Plan Is Unveiled For Redesign of Liberty Plaza

Today Liberty Plaza is a bleak space, with cracked and sagging pavement, drab benches and some sad-looking shrubs in planters. But by the end of the year, the plaza, on the west side of Broadway between Liberty and Cedar streets, will be transformed.

Architect Alexander Cooper shows a model of the redesigned Liberty Plaza at a Community Board 1 meeting. Photo: Carl Glassman

Brookfield Properties, owner of the plaza and the building, One Liberty Plaza, which towers above it, unveiled the new design to a Community Board 1 Committee last month.

After Sept. 11 the plaza’s trees were cut down to create a staging area for Ground Zero workers, and it was closed until January 2003.
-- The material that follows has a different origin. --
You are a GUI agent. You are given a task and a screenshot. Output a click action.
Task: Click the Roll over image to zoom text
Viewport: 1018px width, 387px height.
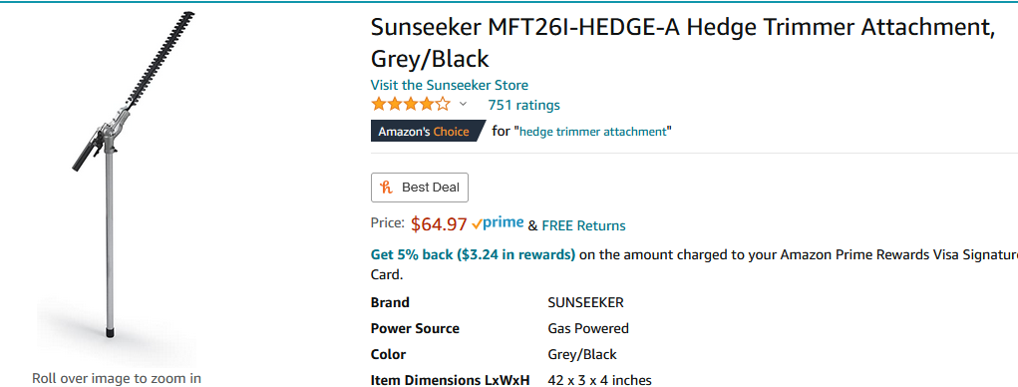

But the $7.5 million renovation, to begin this spring, was being planned before the disaster, said Larry Graham, Brookfield’s executive vice president. “The park has been sinking in certain spots,” he said. “It needs heavy-duty structural work.”

Long planters with benches will run along parts of the plaza’s north and south edges, and two dozen granite benches will be placed among 55 honey locust trees covering the site. About 500 light fixtures, six inches wide by three feet long, will be built into the granite paving, creating a dramatic effect.

“At night it’s going to be very festive,” said Alexander Cooper, a partner at Cooper, Robertson & Partners, the redesigners of the plaza.

But the renovation will require the World Trade Center Greenmarket to find a new site. “We can’t fit both the trees and the Greenmarket,” Graham said. “You need a big open space for the market.”

The plaza design won praise from the committee. “It’s beautiful,” said Pat Moore, who lives at 125 Cedar St., half a block from the plaza. “I’m so happy the trees are coming back. The plaza is like our backyard.”